Depthwise separable convolution first use the depthwise convolution to applies a single filter to each input channel. Then the pointwise convolution is used to applies a 1 x 1 convolution to combine the outputs of the depthwise convolution. This differ from the standard convolution since it both filters and combines inputs into a new set of outputs in one step, thus more expensive in computation.

This depthwise separable convolution splits this into two layers, a separate layer for filtering and a separate layer for combining. This factorization has the effect of drastically reducing computation and model size.

A standard convolution layer takes as input a $D_F \times D_F \times M$ feature map $F$ and produces a $D_F \times D_F \times N$ feature map $G$ where $D_F$ is the spatial width and height of a square input feature map (assume that the output feature map has the same spatial dimensions as the input and both feature maps are square), $M$ is the number of input channels (input depth), and $N$ is the number of output channel (output depth).

The standard convolutional layer is parameterized by convolution kernel $K$ of size $D_K \times D_K \times M \times N$ where $D_K$ is the spatial dimension of the kernel assumed to be square and $M$ is the number of input channels and $N$ is the number of output channels.

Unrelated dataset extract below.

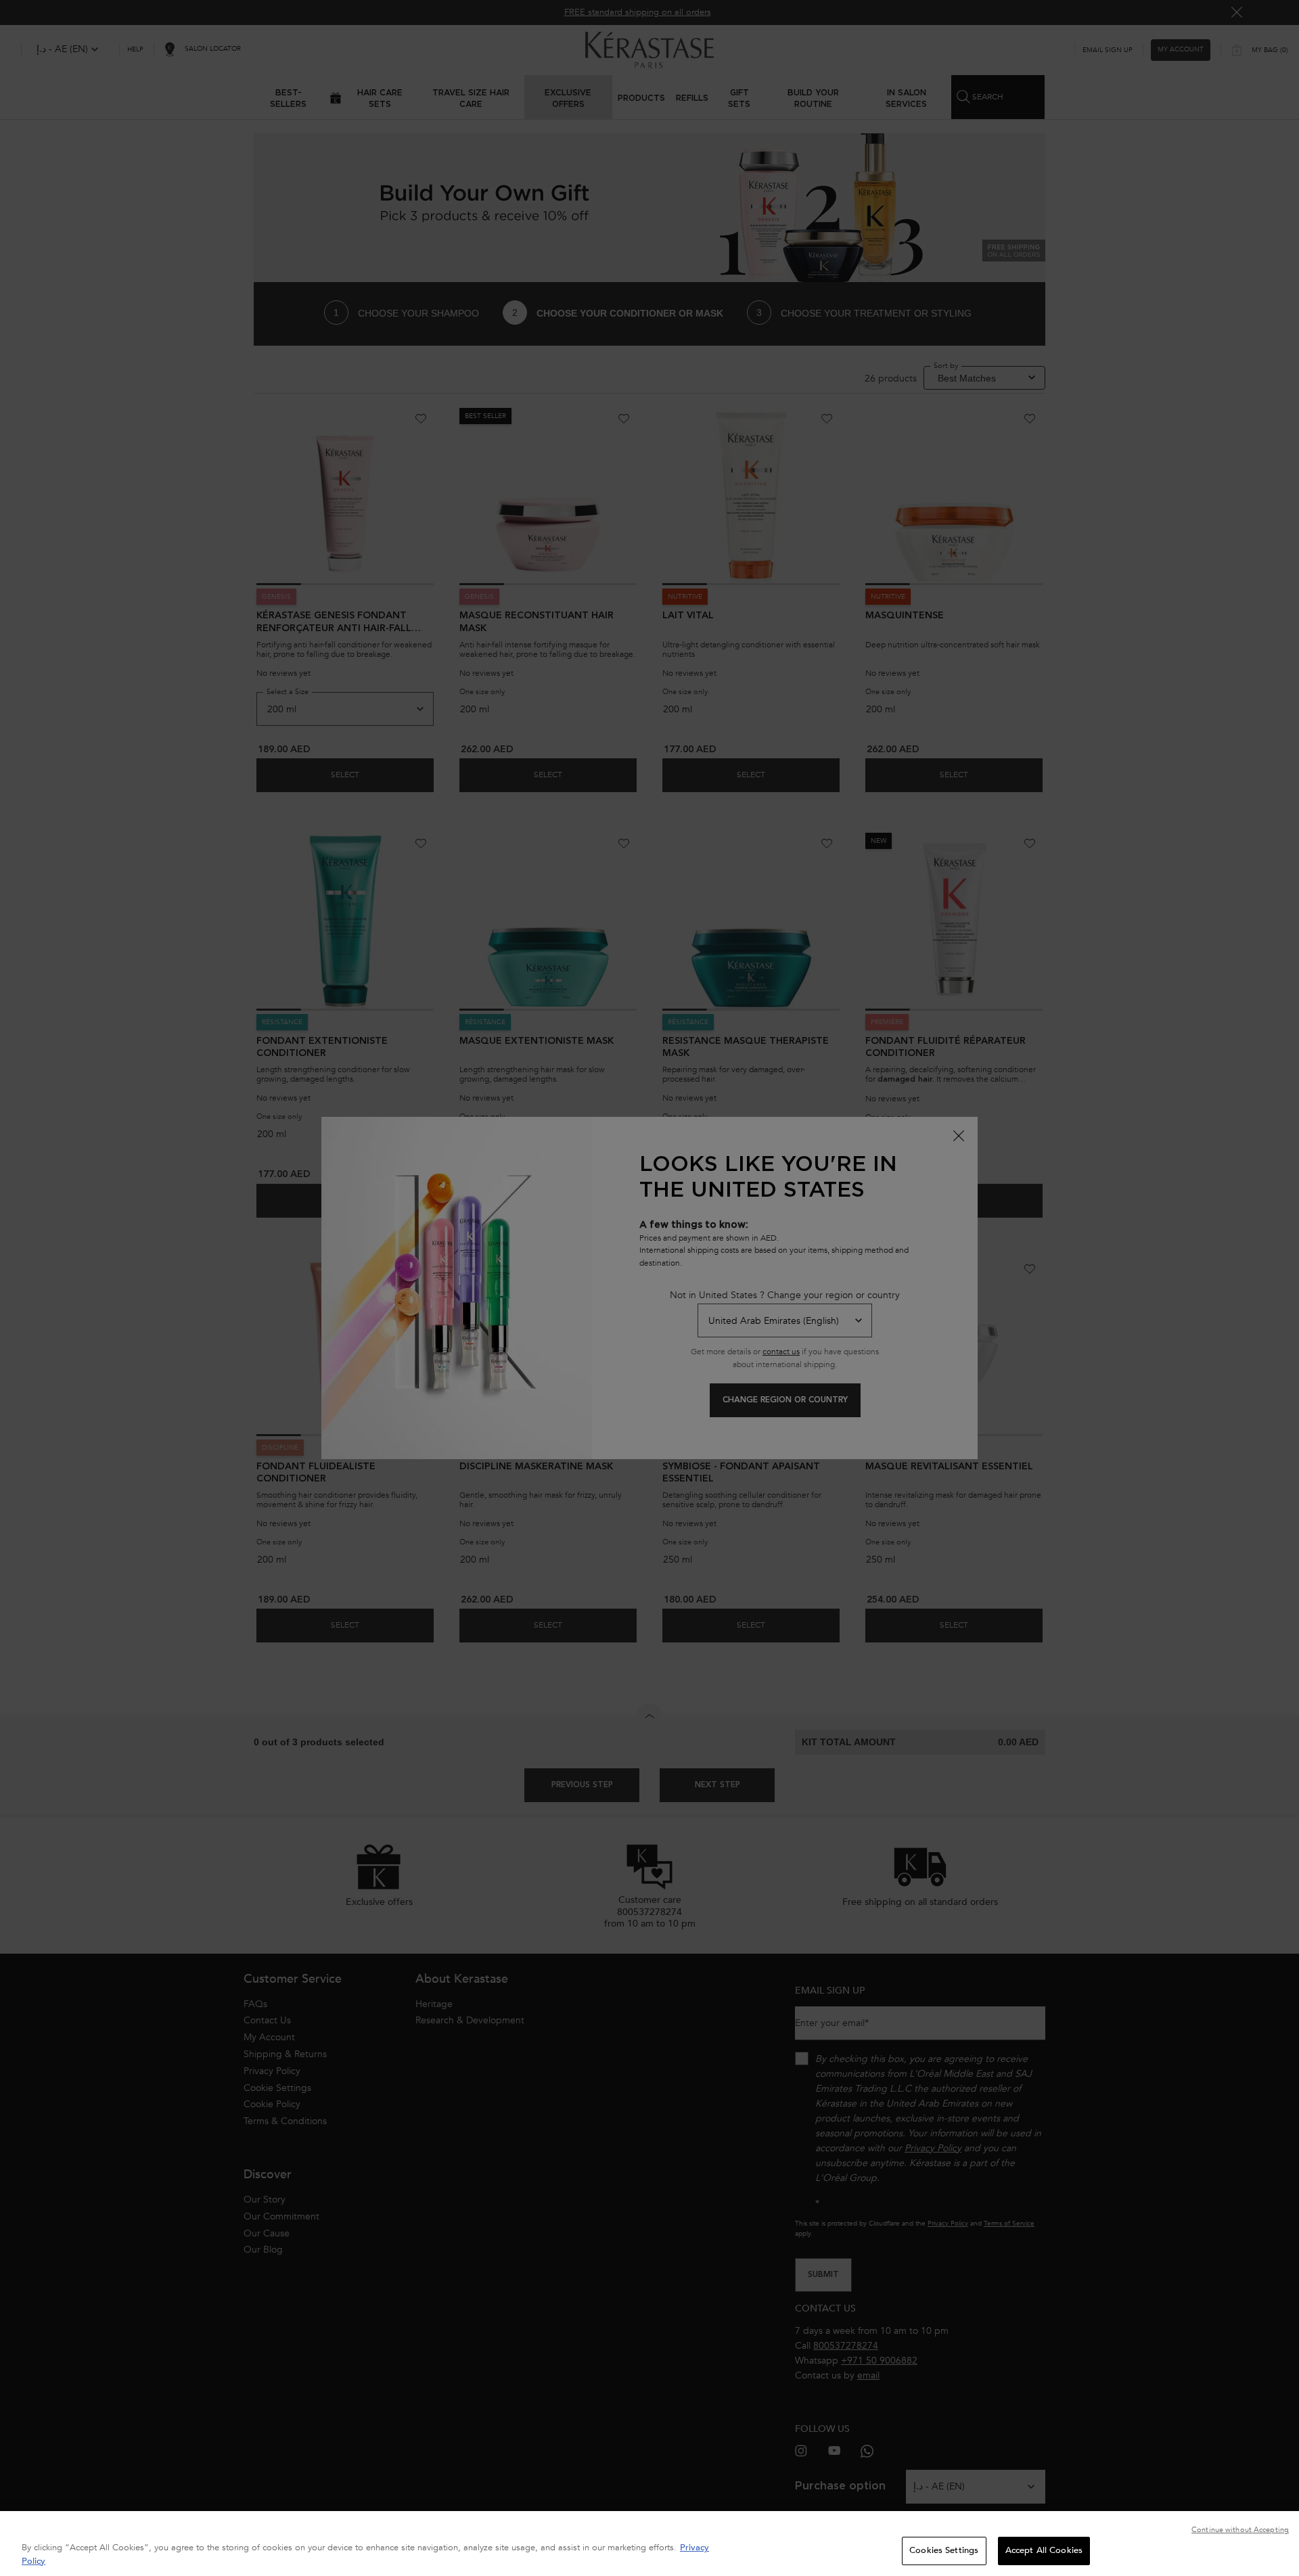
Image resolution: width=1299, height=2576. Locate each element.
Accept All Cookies (1043, 2550)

The output feature map for standard convolution assuming stride of one and padding is computed as: $$G_{k,l,n} = \sum_{i,j,n} K_{i,j,m,n} \cdot F_{k+i-1,l+j-1,m}$$

standard convolutions have the computational cost of: $$D_K \cdot D_K \cdot D_F \cdot D_F \cdot M \cdot N$$

That is, for one convolution operation, the number of multiplications is the number of elements in that kernel so that would be $D_K \times D_K \times M$ multiplications. But we slide this kernel over the input, we perform $D_K$ convolutions along the width and $D_K$ convolutions along the height and hence $D_K \times D_K$ convolutions over all. So the number of multiplications in the convolution of one kernel over the entire input $F$ is: $$D_K \cdot D_K \cdot D_F \cdot D_F \cdot M$$ Now this is just one kernel but if we have $N$ such kernels which makes the absolute total number of multiplications become: $$D_K \cdot D_K \cdot D_F \cdot D_F \cdot M \cdot N$$

Depthwise separable convolution address each of these terms and their interactions. First it uses depthwise separable convolutions to break the interaction between the number of output channels and the size of the kernel.

The standard convolution operation has the effect of filtering features based on the convolutional kernels and combining features in order to produce a new representation. The filtering and combination steps can be split into two steps via the use of factorized convolutions called depthwise separable convolutions for substantial deduction in computational cost.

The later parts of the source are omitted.